Add NCCL2 dist train design doc (#11885)

* add_nccl2_dist_design * update * update by comments
7 years ago · a0fefc27d7
parent 78790ed868
commit a0fefc27d7
3 changed files with 35 additions and 0 deletions
--- a/doc/fluid/design/dist_train/dist_train_nccl2.md
+++ b/doc/fluid/design/dist_train/dist_train_nccl2.md
@ -0,0 +1,35 @@
 # Distributed Training with NCCL2
 We design a pattern that can enable training with `ParallelExecutor` and
 using [NCCL2](https://developer.nvidia.com/nccl) as it's collective
 communication library.
 In `ParallelExecutor` we can use `AllReduce` or `Reduce` and `Broadcast`
 to do multi GPU training. And if we initialize NCCL2 communicators as
 ranks in a distributed environment, we can simply run the `ParallelExecutor`
 as a distributed program!

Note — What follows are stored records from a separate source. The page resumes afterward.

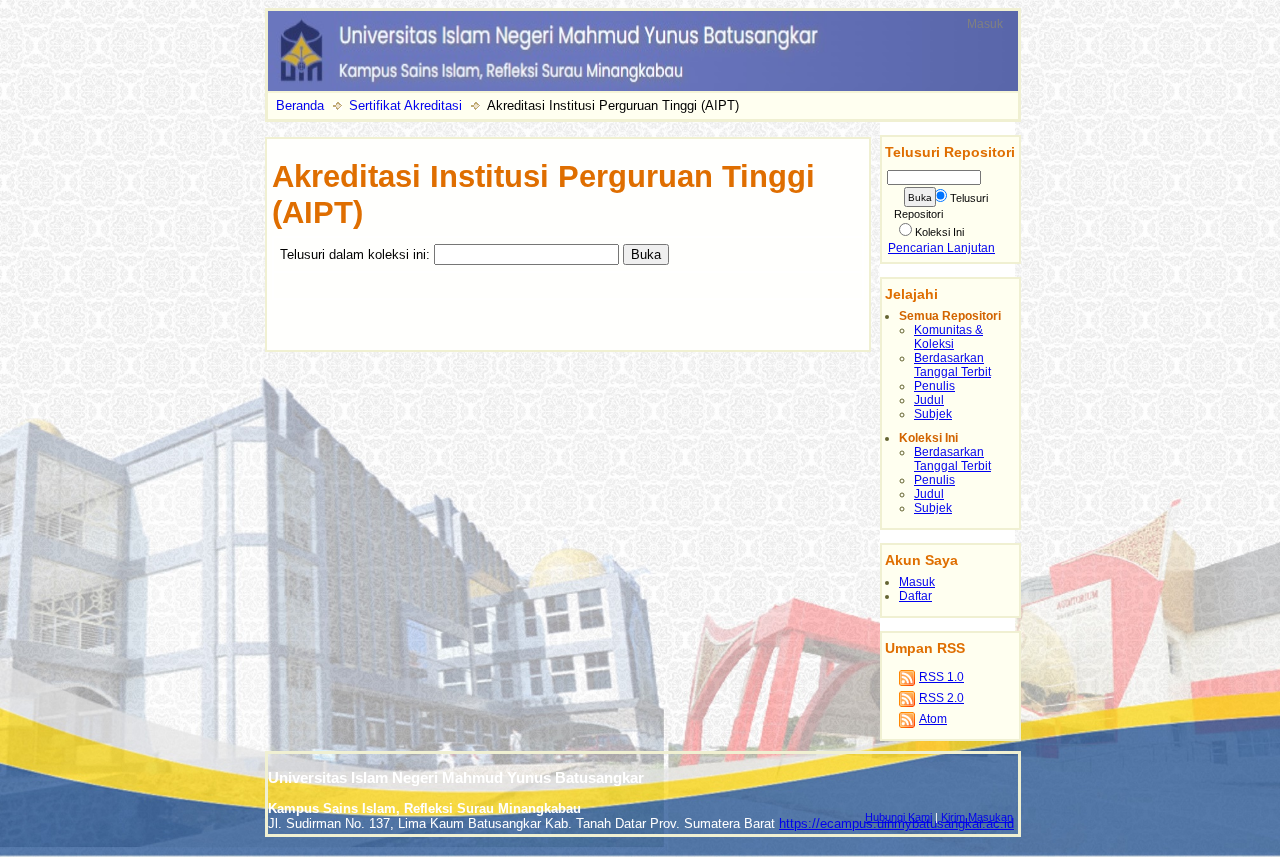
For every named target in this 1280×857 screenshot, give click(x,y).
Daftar (915, 596)
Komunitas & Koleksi (948, 337)
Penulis (934, 386)
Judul (929, 400)
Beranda (300, 105)
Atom (933, 719)
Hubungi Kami (898, 817)
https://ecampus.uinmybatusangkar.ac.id (896, 823)
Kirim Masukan (977, 817)
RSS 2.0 (941, 698)
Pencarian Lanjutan (941, 248)
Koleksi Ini (939, 232)
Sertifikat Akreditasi (405, 105)
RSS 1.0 (941, 677)
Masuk (985, 24)
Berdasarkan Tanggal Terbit (952, 365)
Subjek (933, 414)
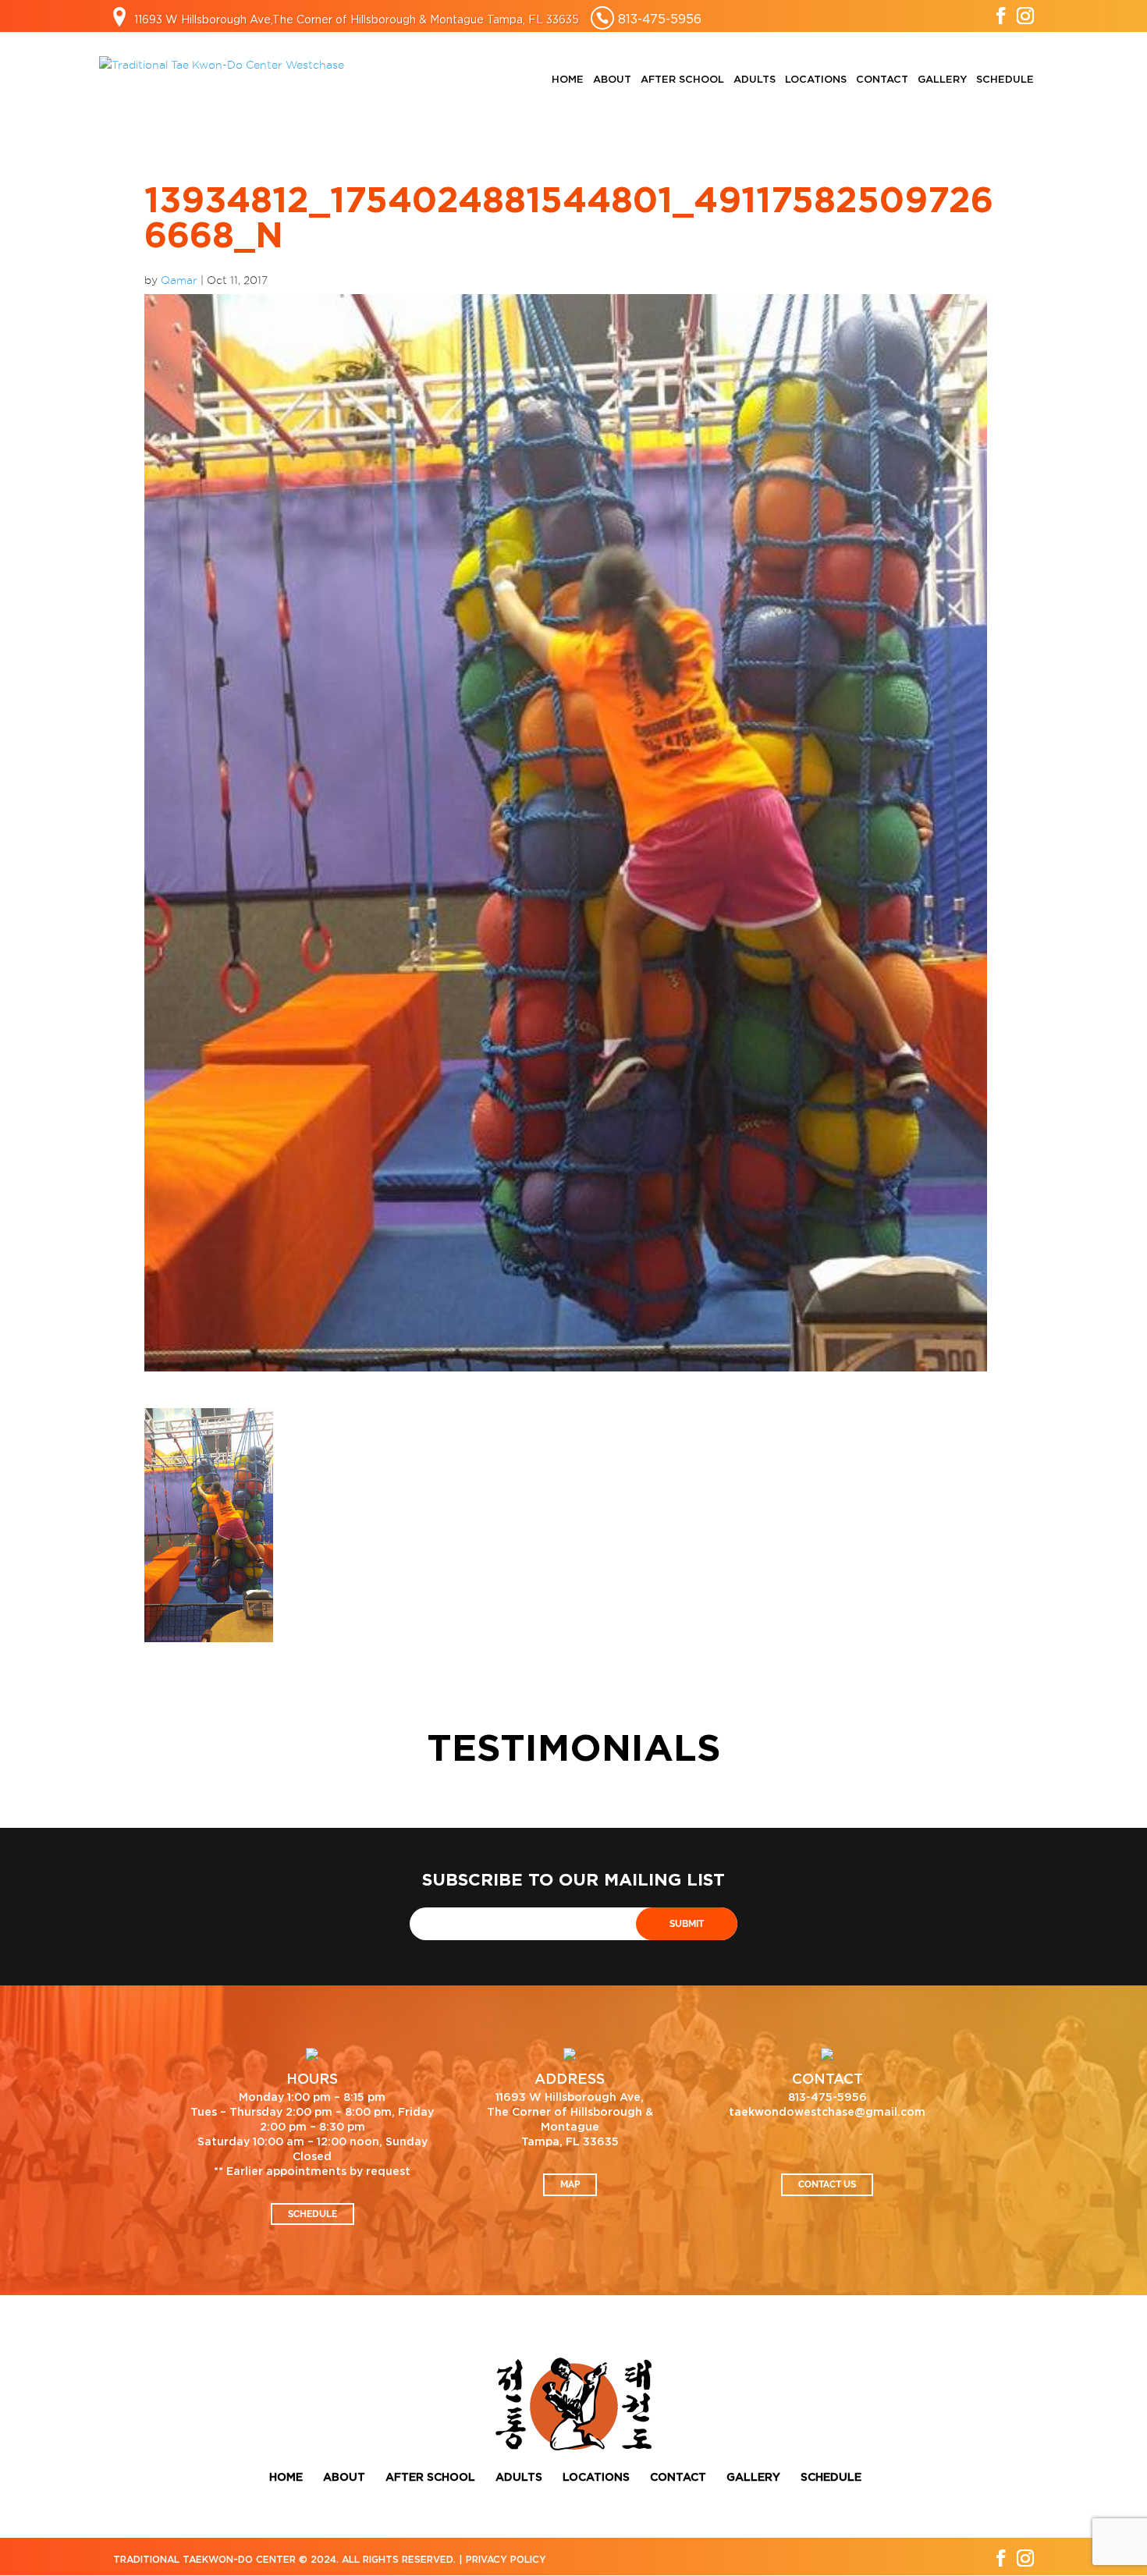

The only thing that may be different than in
 the single node version is that we need to broadcast the NCCL unique ID
 to all the nodes, and initialize communicators using that ID, so NCCL2
 will know each other as ranks.
 To achieve this feature, we introduce a new operator: `gen_nccl_id` op,
 so we are ***not*** "bind to" running NCCL2 with MPI, we can run it in
 what ever platform you like.
 It have two running modes:
 1. Generate and broadcast mode, which should be used on trainer 0;
 1. Listen and fetch mode, which should be used on trainers other than 0.
 In both two modes, this op can save the NCCL ID into current scope as a
 persistable variable, Then we can insert this op at the end of
 "startup program" of fluid, so that all workers can get the same ID to
 initialize NCCL communicator objects.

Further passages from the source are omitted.